_What is being asked:_ Would you please return the lines of the entries below starting at the line that has "2012 (217, 2072)" and ending at the line that has "Kia (145, 41)", both included, exactly as they are?

___ Source information ___

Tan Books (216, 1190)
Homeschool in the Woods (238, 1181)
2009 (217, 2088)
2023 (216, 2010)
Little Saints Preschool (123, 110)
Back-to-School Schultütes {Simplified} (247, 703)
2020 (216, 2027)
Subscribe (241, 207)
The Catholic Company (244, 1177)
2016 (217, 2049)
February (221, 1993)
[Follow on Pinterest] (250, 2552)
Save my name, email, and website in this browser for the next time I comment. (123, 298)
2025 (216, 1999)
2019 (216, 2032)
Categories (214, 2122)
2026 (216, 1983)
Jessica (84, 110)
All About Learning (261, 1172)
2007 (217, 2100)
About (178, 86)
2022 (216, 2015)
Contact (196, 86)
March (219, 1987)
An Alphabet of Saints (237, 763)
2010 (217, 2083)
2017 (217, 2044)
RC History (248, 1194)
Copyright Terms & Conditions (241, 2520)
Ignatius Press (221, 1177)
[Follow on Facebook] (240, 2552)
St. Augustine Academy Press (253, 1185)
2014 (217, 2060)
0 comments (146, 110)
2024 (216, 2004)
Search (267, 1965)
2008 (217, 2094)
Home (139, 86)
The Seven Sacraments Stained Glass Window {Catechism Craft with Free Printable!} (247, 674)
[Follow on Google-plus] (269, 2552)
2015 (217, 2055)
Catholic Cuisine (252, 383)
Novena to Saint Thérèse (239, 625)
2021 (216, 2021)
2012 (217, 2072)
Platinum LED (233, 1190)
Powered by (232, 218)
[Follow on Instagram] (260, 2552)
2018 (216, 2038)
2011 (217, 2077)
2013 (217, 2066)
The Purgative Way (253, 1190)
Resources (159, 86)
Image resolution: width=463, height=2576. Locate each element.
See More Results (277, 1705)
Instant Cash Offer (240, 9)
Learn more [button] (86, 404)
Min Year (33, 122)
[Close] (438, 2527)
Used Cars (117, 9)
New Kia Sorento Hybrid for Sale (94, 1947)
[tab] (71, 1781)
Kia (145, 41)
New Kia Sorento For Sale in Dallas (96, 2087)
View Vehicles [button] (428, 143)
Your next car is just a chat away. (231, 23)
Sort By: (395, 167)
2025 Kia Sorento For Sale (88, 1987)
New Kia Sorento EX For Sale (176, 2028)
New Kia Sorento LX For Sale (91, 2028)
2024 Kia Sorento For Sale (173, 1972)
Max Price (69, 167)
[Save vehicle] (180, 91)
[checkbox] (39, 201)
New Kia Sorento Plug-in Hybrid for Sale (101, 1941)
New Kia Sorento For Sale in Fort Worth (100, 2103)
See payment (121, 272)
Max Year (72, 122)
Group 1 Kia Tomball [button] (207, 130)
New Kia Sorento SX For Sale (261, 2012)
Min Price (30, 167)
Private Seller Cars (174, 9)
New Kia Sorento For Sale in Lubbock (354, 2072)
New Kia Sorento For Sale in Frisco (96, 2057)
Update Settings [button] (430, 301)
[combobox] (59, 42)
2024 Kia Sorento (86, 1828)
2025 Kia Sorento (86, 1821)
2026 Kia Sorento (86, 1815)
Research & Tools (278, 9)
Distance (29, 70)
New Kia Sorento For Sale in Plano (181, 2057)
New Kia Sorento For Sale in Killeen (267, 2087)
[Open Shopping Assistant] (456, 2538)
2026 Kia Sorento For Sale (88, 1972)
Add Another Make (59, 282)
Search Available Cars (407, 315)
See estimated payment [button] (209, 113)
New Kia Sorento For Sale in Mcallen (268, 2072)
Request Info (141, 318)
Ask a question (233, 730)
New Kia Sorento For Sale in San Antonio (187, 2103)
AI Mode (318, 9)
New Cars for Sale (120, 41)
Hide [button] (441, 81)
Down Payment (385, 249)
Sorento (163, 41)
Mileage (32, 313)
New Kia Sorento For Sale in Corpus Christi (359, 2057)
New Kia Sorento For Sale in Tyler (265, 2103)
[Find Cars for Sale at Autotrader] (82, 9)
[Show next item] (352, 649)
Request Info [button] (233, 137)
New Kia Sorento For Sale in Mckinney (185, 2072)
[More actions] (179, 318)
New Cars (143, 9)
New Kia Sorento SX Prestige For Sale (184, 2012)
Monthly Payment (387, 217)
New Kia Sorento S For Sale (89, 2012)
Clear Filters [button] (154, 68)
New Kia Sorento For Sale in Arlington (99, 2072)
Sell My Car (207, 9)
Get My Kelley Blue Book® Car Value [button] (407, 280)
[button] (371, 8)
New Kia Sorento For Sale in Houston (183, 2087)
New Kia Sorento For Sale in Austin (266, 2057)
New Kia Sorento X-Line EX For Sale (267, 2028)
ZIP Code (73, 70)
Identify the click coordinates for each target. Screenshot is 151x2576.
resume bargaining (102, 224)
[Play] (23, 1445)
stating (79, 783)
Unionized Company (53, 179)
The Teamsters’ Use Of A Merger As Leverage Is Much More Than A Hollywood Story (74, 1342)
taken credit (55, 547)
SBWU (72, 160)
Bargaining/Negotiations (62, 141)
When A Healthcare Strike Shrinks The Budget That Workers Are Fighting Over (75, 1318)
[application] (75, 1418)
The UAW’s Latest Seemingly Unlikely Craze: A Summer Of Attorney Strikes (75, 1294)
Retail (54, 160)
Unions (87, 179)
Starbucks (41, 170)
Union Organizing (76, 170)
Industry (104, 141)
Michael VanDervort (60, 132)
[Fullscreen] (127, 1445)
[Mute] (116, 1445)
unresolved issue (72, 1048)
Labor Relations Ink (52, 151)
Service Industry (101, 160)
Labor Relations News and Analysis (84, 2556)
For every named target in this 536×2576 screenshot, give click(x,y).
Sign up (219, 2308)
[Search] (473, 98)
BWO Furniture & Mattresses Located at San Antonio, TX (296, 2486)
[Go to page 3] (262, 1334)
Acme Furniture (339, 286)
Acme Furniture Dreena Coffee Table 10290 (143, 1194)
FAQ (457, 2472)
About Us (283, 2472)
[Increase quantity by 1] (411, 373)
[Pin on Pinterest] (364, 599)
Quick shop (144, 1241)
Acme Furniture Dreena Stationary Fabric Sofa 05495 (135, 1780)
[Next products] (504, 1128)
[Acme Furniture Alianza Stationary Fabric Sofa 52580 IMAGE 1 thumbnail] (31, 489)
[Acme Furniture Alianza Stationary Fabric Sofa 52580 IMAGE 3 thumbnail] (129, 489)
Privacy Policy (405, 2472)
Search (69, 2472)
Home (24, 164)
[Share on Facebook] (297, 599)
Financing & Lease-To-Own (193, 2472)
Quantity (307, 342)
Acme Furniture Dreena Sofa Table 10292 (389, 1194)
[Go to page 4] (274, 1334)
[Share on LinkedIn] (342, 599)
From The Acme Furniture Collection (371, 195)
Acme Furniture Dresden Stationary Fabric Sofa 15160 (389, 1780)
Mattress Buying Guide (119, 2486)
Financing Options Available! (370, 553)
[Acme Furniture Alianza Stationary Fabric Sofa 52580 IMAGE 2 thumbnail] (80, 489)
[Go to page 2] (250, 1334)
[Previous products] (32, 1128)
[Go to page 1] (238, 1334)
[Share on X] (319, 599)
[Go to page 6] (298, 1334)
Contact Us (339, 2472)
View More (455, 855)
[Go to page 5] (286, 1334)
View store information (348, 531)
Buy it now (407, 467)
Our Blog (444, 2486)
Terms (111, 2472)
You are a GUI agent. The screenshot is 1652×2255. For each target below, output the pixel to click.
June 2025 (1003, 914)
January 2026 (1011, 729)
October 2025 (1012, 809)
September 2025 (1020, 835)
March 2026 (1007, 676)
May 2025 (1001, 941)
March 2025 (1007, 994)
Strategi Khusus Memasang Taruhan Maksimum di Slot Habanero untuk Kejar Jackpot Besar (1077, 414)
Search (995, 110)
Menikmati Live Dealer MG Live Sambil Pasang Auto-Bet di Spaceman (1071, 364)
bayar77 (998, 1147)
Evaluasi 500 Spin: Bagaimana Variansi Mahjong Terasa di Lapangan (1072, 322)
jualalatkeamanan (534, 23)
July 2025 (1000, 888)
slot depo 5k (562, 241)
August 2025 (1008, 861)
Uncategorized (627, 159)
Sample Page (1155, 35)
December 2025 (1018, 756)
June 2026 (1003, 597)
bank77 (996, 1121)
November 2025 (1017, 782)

___

_Your response:_
2012 (217, 2072)
Platinum LED (233, 1190)
Powered by (232, 218)
[Follow on Instagram] (260, 2552)
2018 (216, 2038)
2011 (217, 2077)
2013 (217, 2066)
The Purgative Way (253, 1190)
Resources (159, 86)
Image resolution: width=463, height=2576. Locate each element.
See More Results (277, 1705)
Instant Cash Offer (240, 9)
Learn more [button] (86, 404)
Min Year (33, 122)
[Close] (438, 2527)
Used Cars (117, 9)
New Kia Sorento Hybrid for Sale (94, 1947)
[tab] (71, 1781)
Kia (145, 41)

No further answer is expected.